**WORK TO COMPLETE**
Tell how many lines of the material below hold "will". The reply is that number alone.

**RECORDS PROVIDED**
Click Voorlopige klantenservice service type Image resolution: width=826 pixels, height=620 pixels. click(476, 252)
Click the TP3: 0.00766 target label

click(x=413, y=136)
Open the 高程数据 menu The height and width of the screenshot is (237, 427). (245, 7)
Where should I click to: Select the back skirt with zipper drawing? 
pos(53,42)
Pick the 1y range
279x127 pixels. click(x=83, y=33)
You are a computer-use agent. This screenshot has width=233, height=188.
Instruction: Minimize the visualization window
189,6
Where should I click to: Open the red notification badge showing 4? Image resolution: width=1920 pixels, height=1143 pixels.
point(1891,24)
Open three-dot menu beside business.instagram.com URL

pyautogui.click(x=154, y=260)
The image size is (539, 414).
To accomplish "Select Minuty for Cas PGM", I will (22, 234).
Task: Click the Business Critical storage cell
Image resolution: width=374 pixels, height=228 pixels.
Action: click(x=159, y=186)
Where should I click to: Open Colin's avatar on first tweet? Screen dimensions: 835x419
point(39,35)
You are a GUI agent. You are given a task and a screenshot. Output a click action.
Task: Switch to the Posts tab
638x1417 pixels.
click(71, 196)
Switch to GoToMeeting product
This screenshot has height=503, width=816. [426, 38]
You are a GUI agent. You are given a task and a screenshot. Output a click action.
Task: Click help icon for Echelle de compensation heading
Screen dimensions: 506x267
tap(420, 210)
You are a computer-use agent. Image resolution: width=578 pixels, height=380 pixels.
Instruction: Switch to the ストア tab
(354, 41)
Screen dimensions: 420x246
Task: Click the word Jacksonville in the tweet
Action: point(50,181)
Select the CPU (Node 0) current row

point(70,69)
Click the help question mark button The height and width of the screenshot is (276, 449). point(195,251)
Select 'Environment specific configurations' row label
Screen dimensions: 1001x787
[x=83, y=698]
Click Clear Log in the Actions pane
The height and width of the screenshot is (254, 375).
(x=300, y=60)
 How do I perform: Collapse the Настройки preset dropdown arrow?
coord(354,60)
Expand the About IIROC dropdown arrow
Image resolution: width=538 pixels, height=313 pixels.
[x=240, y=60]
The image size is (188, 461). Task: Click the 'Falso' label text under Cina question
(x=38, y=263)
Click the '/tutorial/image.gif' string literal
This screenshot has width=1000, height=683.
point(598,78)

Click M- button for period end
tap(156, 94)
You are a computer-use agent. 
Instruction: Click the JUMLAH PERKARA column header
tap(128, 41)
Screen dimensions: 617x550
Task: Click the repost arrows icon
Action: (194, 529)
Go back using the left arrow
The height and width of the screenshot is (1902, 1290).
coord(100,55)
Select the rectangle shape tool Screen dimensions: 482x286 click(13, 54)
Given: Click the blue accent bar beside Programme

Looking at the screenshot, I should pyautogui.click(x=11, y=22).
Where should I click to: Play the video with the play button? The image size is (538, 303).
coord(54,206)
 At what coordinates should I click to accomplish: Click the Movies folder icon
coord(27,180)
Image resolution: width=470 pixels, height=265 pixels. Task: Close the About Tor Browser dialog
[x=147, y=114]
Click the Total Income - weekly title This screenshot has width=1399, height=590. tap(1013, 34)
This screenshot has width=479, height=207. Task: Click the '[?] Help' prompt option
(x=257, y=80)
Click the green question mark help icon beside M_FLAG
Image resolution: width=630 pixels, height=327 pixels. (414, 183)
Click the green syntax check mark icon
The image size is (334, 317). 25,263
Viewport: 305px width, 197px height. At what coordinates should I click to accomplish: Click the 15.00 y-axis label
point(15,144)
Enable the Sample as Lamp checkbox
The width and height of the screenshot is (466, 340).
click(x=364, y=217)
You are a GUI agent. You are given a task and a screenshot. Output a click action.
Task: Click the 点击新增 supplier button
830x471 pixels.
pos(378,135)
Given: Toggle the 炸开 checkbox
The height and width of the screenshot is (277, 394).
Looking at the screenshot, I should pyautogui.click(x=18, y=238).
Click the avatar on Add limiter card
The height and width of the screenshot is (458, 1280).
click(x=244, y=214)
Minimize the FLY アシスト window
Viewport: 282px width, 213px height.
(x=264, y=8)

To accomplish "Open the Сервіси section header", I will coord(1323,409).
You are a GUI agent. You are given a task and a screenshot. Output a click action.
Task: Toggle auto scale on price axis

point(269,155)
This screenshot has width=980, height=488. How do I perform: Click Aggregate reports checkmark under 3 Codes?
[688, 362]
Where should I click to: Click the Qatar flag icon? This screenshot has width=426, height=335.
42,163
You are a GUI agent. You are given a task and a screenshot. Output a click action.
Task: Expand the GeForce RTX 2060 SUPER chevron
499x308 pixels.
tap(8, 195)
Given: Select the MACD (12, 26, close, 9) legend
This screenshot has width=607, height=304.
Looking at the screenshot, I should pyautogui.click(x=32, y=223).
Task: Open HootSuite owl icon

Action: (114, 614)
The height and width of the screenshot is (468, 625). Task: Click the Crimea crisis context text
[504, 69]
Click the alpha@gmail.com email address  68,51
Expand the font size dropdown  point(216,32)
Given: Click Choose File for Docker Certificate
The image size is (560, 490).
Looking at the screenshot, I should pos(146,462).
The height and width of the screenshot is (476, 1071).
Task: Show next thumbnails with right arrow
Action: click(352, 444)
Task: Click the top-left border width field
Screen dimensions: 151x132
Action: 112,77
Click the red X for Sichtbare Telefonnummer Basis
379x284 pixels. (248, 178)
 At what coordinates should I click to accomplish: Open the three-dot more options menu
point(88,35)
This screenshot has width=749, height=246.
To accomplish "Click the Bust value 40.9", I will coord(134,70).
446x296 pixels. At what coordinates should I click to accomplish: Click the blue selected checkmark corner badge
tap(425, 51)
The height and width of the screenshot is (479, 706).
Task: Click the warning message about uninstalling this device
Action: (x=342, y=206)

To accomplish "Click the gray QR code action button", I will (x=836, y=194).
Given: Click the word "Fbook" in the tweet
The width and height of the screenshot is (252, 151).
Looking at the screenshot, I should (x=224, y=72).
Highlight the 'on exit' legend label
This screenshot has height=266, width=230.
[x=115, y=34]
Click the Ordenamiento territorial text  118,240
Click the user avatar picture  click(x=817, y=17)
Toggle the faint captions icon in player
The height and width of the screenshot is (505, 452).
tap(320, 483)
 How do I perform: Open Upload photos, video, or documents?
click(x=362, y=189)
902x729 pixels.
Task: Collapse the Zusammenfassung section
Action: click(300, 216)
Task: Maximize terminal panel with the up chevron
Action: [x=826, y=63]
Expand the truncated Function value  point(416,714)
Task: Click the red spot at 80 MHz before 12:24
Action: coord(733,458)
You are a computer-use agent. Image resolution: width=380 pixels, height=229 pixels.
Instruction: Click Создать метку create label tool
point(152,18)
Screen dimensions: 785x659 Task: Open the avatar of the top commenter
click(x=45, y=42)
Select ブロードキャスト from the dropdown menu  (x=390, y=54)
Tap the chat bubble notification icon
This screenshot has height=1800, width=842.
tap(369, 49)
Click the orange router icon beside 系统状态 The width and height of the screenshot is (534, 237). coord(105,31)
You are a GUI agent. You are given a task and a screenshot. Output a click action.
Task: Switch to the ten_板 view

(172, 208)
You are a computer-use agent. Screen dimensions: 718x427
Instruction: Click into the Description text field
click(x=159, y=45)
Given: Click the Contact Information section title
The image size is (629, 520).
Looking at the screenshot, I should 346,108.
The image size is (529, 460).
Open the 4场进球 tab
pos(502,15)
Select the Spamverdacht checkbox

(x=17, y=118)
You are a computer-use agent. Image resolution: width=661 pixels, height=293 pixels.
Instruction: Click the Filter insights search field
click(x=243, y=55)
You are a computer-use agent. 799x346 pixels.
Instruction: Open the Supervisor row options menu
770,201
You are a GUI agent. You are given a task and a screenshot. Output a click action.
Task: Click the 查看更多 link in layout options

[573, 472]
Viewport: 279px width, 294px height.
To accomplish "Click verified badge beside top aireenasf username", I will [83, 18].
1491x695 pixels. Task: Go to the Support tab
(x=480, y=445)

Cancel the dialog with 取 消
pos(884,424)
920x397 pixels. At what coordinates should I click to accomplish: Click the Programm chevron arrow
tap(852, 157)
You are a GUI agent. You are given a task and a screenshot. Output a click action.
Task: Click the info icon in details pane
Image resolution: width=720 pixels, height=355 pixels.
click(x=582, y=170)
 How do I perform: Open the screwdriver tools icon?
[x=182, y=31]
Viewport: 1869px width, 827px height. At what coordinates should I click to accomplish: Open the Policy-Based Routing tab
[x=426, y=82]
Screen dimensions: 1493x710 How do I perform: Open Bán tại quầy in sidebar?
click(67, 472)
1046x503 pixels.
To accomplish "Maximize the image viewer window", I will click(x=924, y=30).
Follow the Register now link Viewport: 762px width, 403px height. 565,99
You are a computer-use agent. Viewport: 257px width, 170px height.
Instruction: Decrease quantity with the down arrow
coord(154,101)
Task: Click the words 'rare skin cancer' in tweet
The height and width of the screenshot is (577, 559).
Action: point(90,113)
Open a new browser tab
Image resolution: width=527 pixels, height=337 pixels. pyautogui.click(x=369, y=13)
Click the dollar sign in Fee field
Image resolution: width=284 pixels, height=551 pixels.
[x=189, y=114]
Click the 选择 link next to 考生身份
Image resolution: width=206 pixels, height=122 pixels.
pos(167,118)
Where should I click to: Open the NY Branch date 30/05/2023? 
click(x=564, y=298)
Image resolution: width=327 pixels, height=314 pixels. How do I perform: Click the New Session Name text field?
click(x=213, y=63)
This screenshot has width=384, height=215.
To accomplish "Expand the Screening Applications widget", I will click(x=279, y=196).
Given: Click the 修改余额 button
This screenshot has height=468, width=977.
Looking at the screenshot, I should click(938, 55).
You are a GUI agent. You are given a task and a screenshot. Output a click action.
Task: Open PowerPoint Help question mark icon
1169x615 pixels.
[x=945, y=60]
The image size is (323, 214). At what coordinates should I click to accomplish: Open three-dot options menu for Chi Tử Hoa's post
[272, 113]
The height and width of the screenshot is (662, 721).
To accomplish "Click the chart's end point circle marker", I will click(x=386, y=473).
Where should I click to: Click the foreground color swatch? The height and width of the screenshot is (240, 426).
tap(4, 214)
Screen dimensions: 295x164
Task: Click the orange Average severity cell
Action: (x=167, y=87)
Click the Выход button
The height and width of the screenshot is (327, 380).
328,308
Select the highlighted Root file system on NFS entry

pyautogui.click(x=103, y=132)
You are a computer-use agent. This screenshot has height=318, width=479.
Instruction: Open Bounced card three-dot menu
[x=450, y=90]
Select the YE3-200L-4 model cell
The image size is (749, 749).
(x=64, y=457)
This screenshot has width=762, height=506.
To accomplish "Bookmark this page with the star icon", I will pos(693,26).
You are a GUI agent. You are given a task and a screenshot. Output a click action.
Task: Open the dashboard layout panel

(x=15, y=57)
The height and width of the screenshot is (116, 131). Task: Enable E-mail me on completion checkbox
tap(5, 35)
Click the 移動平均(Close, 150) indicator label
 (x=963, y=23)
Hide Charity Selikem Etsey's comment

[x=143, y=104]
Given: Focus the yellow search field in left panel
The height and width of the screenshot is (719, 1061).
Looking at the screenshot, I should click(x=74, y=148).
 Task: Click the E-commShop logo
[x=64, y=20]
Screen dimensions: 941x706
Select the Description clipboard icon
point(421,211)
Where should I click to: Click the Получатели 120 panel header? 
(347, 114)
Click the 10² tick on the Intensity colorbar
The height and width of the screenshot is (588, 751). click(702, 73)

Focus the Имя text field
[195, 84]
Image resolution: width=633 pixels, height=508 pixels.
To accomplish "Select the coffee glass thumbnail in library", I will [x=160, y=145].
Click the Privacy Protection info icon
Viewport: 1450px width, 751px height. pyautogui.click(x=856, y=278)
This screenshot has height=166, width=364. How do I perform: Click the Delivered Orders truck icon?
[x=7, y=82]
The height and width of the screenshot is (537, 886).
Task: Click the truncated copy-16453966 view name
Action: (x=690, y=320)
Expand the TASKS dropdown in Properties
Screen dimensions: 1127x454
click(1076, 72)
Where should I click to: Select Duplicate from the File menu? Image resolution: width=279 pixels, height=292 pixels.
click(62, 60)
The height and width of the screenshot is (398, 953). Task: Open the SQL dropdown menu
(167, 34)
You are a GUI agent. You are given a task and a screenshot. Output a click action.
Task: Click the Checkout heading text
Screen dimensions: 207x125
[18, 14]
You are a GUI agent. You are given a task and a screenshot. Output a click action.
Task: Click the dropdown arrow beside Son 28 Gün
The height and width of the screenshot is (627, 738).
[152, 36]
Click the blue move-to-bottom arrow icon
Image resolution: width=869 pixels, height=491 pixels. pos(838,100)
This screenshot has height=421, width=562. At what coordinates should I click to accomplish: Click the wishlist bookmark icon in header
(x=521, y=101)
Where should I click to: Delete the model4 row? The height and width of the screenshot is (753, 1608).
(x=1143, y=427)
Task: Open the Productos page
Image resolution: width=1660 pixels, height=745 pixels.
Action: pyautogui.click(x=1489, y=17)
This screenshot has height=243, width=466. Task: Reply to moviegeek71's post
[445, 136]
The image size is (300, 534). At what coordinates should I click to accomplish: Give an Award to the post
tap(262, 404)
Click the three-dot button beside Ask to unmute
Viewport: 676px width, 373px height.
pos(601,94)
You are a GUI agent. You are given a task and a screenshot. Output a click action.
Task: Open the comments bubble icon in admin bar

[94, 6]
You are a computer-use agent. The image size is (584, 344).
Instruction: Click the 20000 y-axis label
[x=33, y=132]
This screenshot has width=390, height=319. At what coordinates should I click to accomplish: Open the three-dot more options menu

**SOLVED PROBLEM**
10